▶ **WHAT TO PRODUCE**:
Skipping any pictures, repeat exactly and only the lines from the one that holds "This screenshot has width=800, height=587." to the last line of the material, both included.

——————————

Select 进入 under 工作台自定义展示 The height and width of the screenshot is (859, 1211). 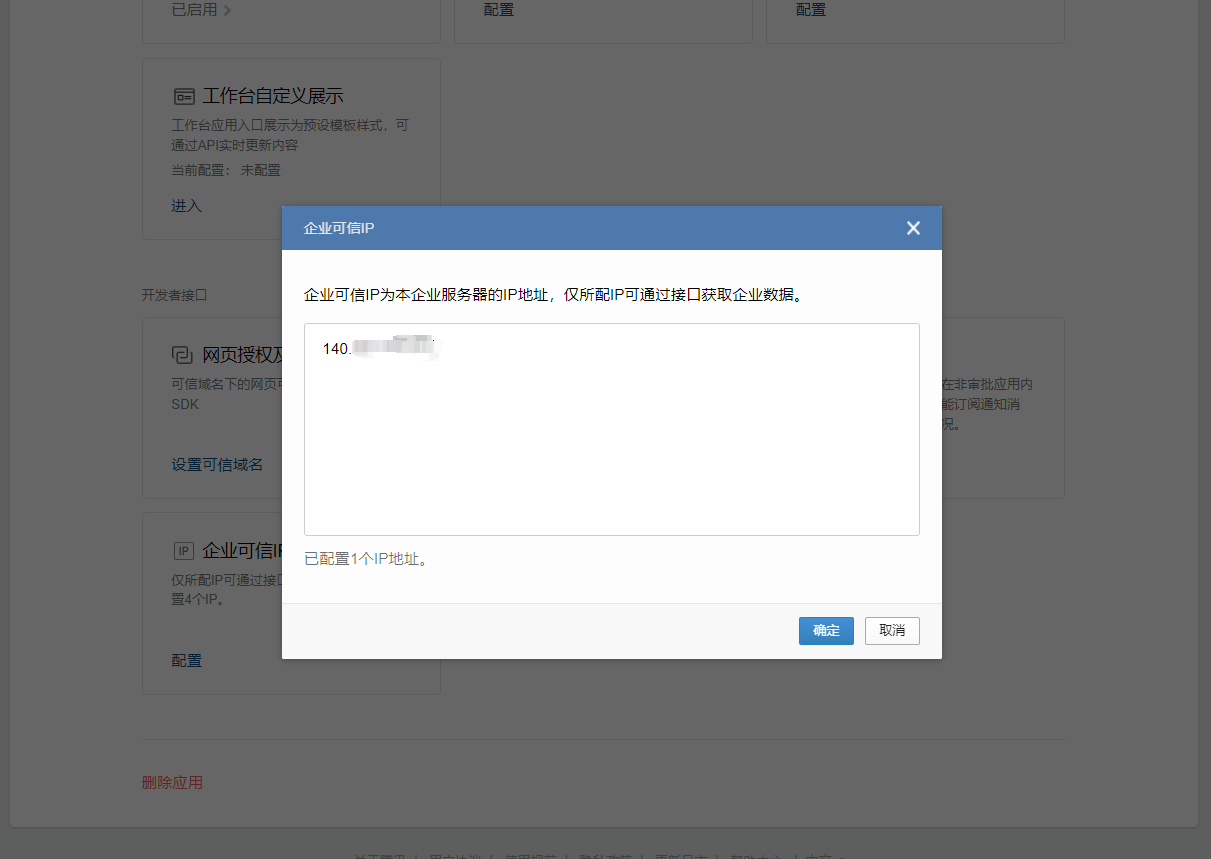tap(184, 206)
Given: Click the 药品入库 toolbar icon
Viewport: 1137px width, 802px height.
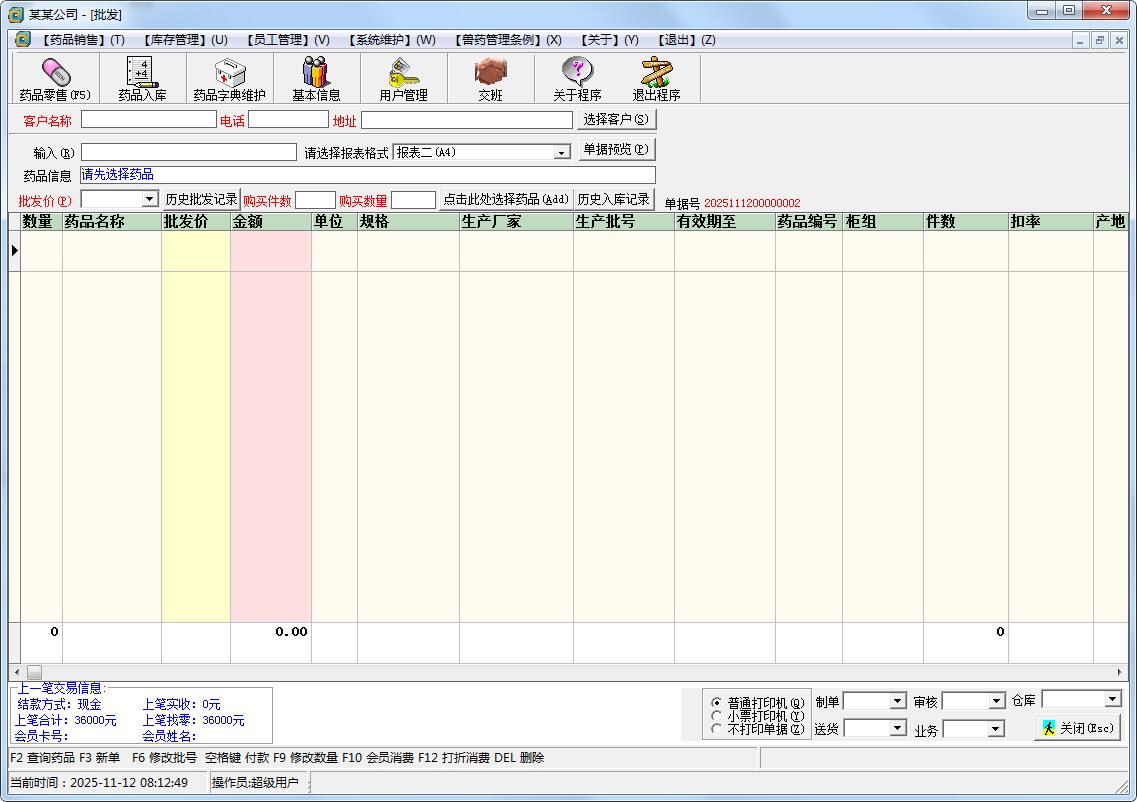Looking at the screenshot, I should pyautogui.click(x=142, y=78).
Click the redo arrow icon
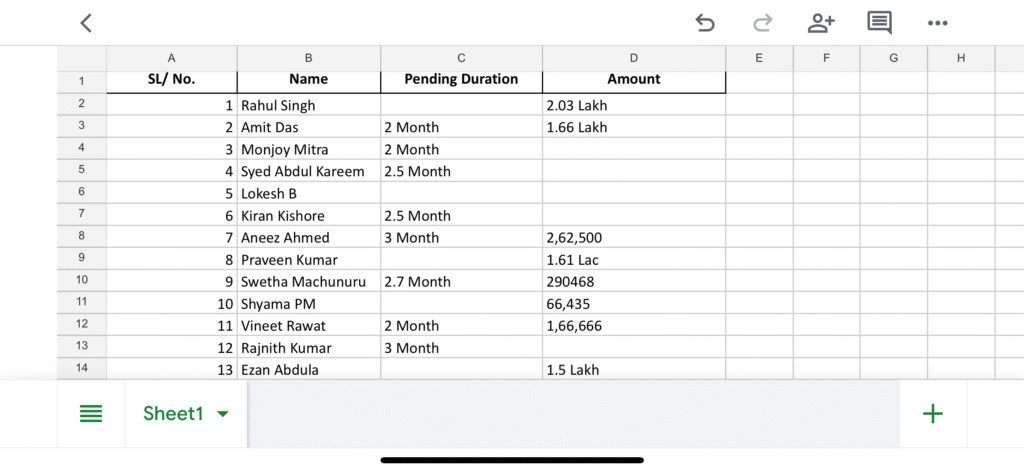The width and height of the screenshot is (1024, 473). click(x=762, y=23)
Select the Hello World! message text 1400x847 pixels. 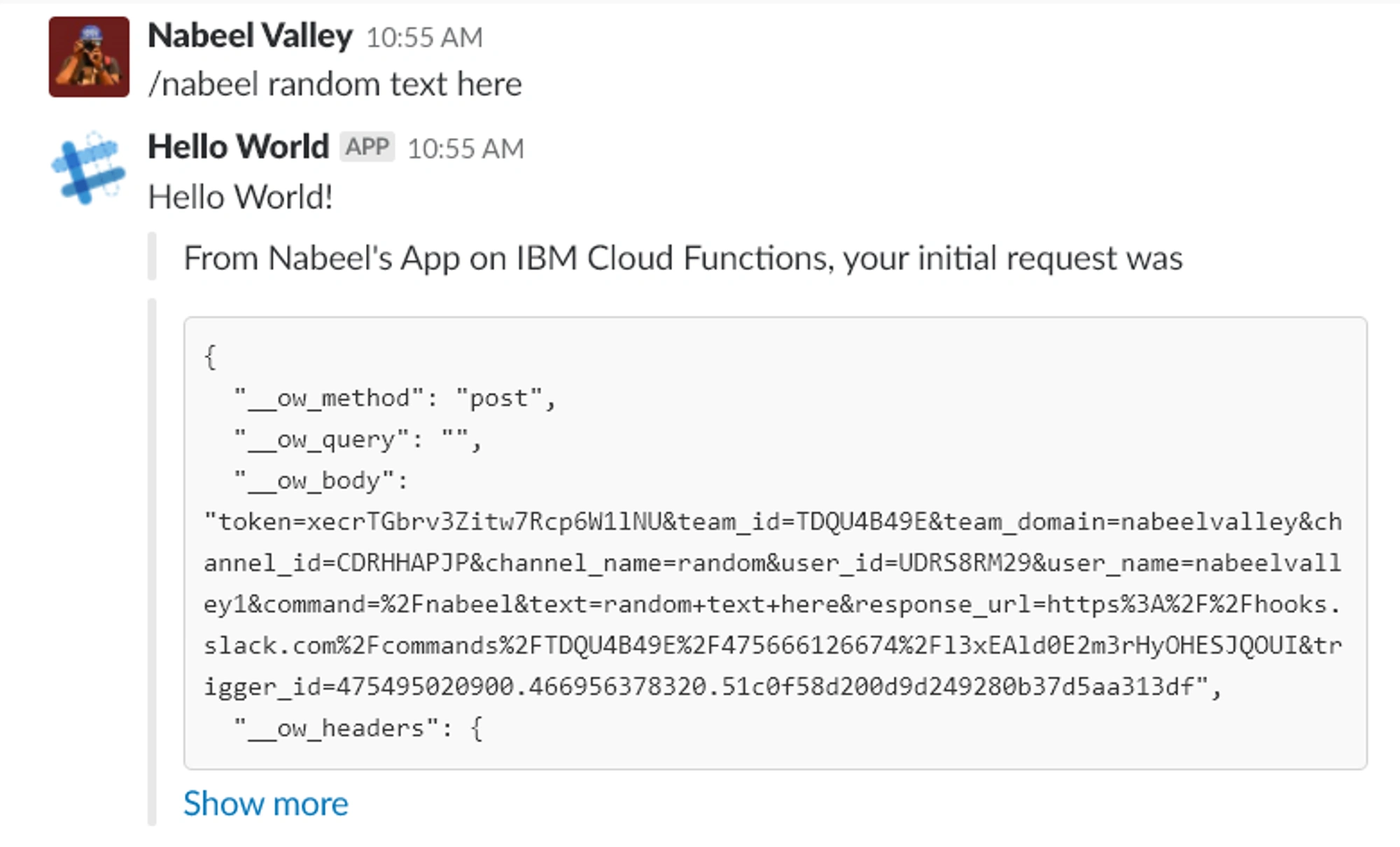click(x=240, y=197)
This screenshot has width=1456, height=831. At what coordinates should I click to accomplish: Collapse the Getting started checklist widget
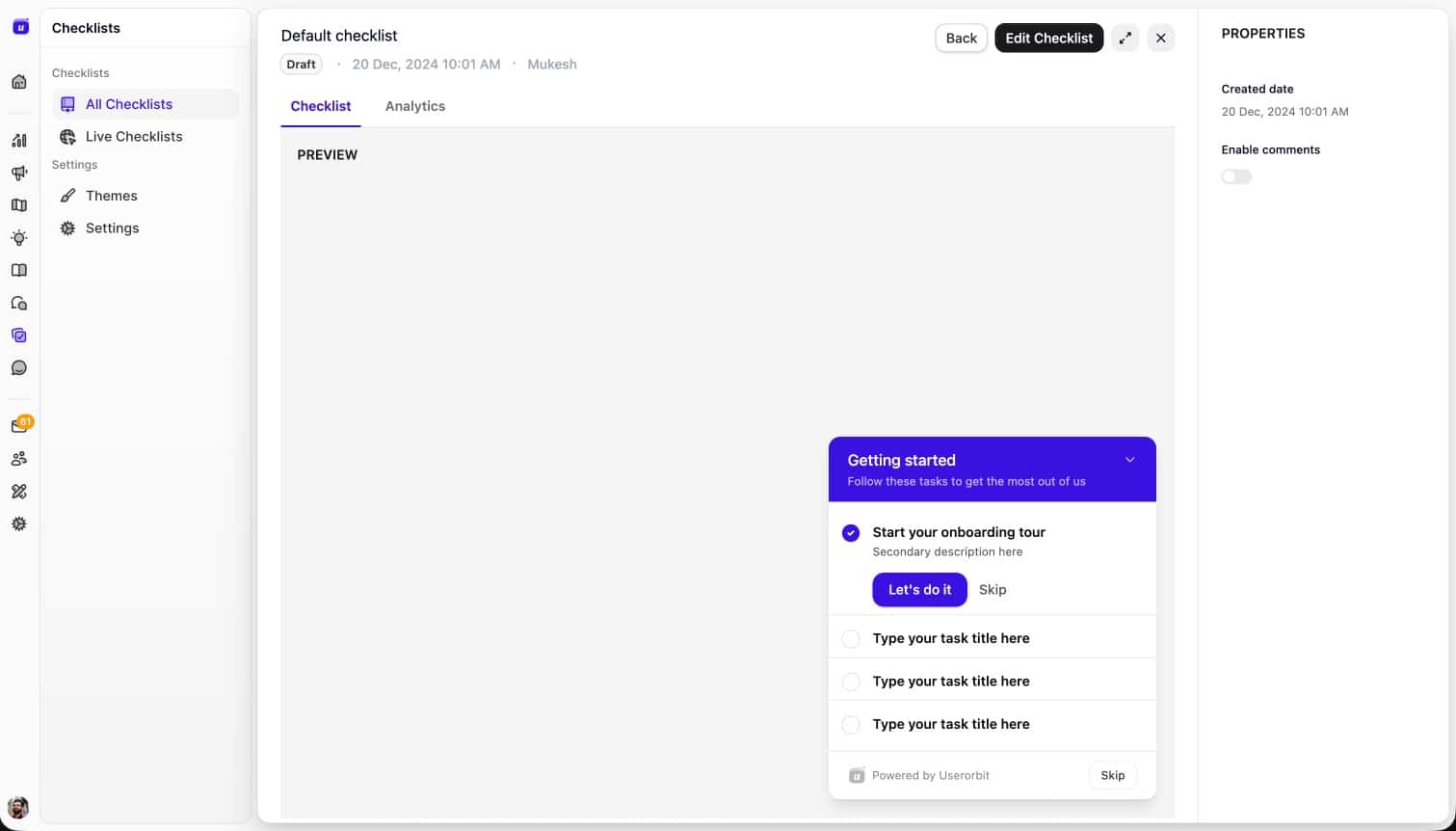pyautogui.click(x=1129, y=460)
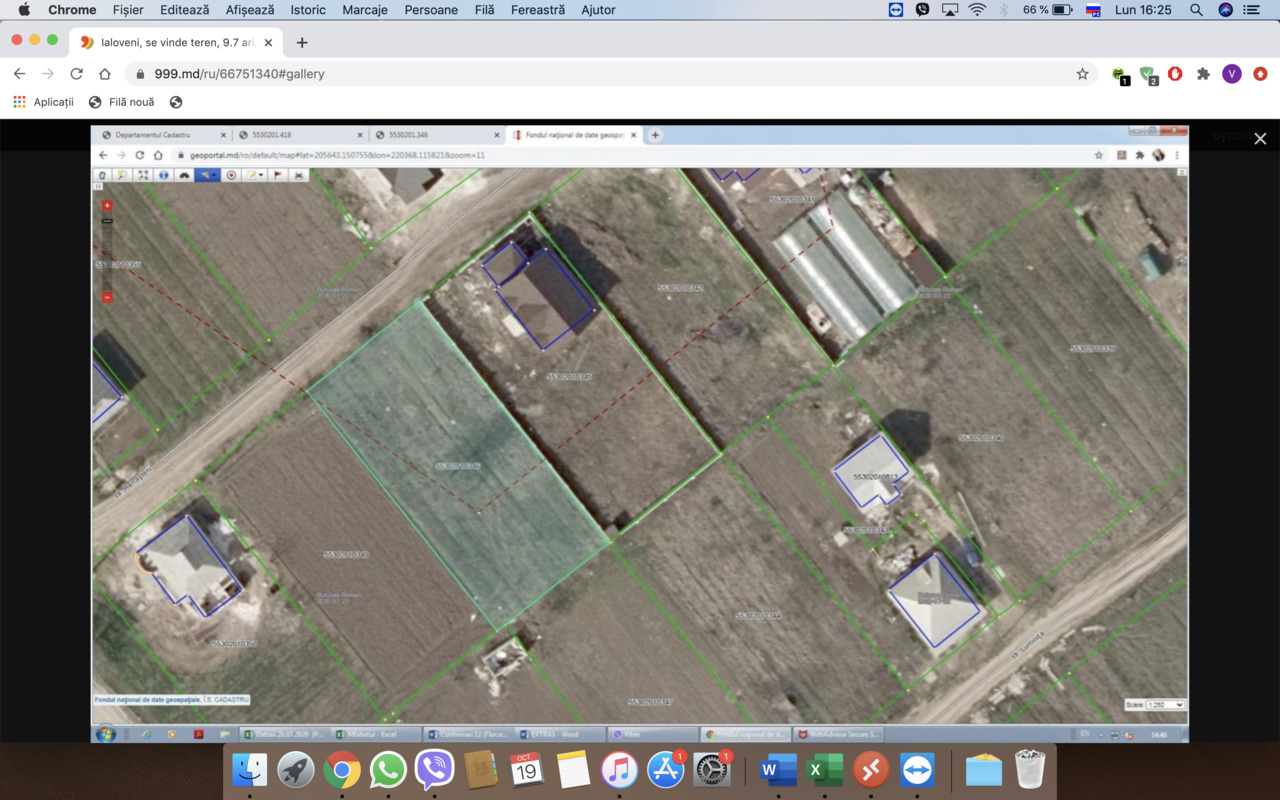Open the Filă nouă bookmark
Image resolution: width=1280 pixels, height=800 pixels.
122,102
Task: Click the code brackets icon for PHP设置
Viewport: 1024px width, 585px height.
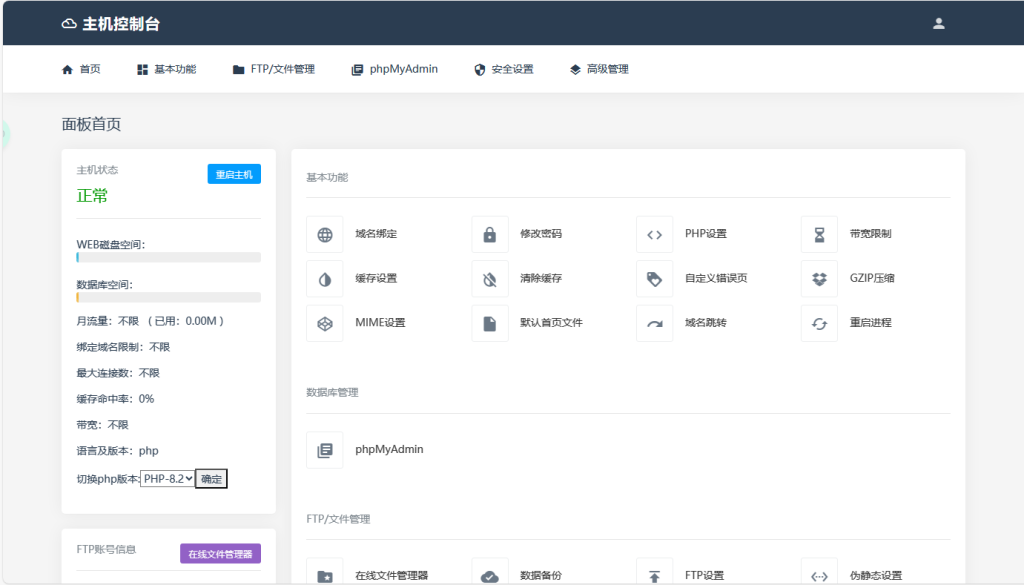Action: pos(654,235)
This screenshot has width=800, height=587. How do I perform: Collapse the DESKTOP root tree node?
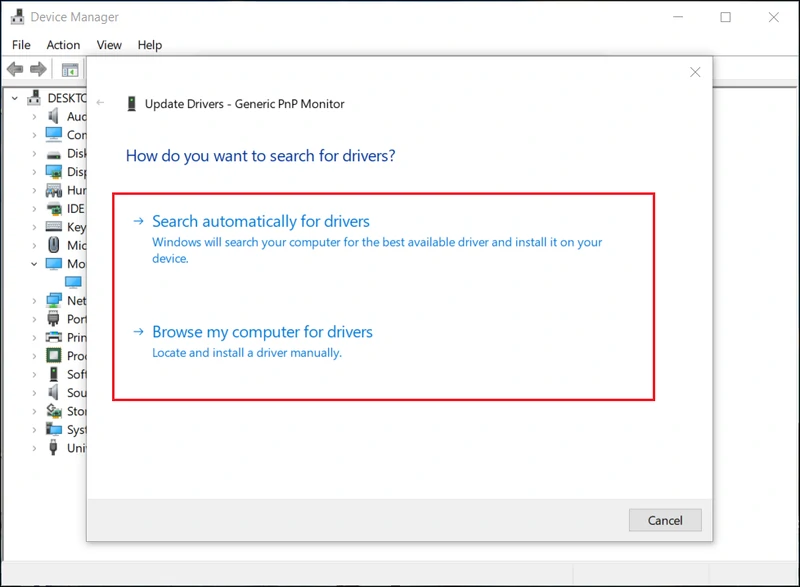pos(16,98)
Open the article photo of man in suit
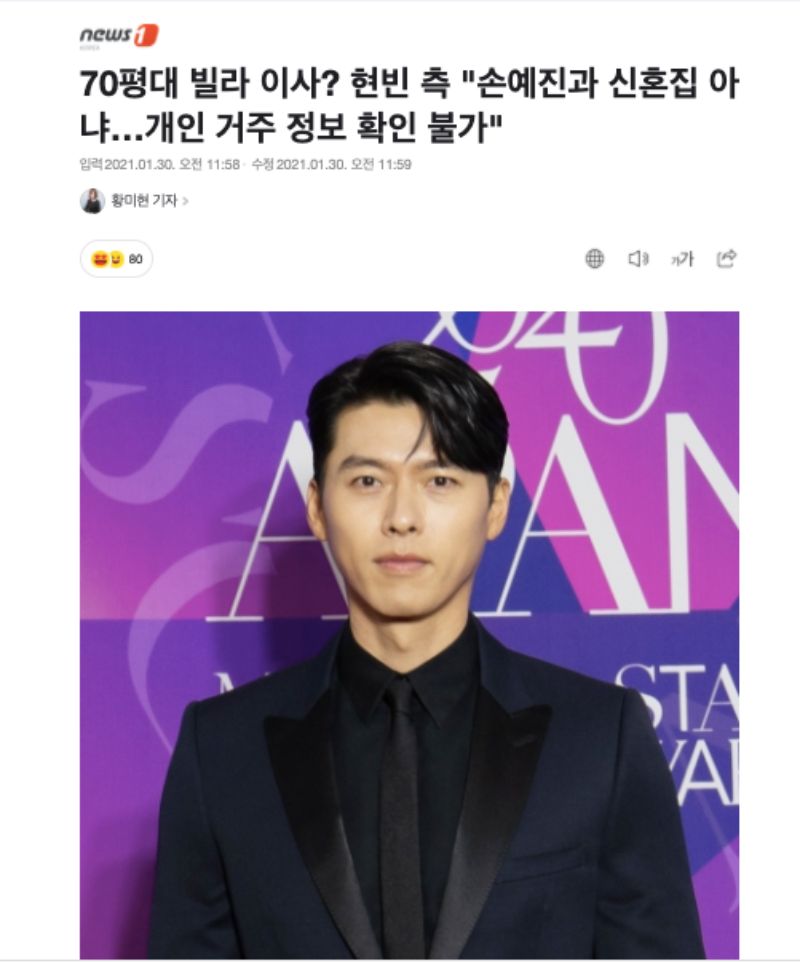This screenshot has height=966, width=800. pos(410,635)
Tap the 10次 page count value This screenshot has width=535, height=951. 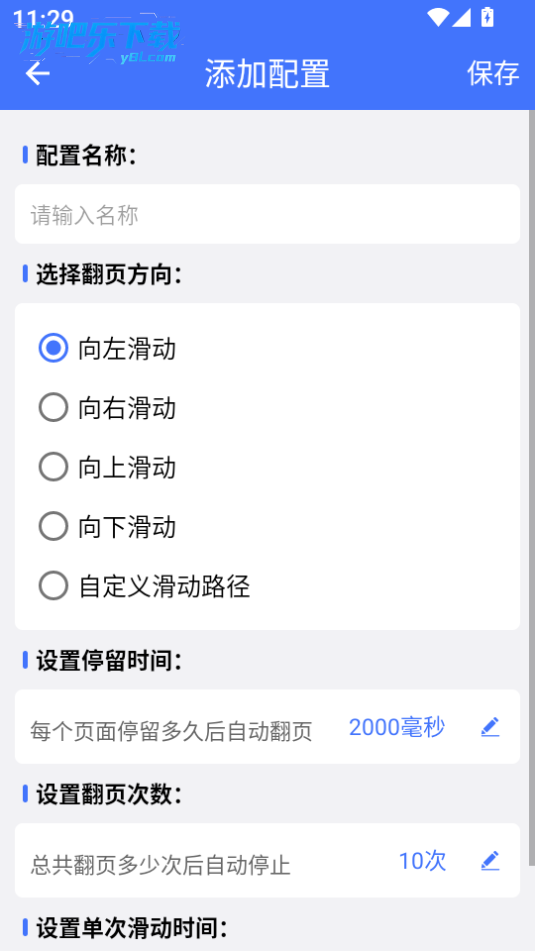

——————————

▶ **SOLUTION**:
This screenshot has width=800, height=587. How do I perform: Collapse the DESKTOP root tree node?
pos(16,98)
Open the article photo of man in suit
This screenshot has height=966, width=800. pos(410,635)
Tap the 10次 page count value This screenshot has width=535, height=951. 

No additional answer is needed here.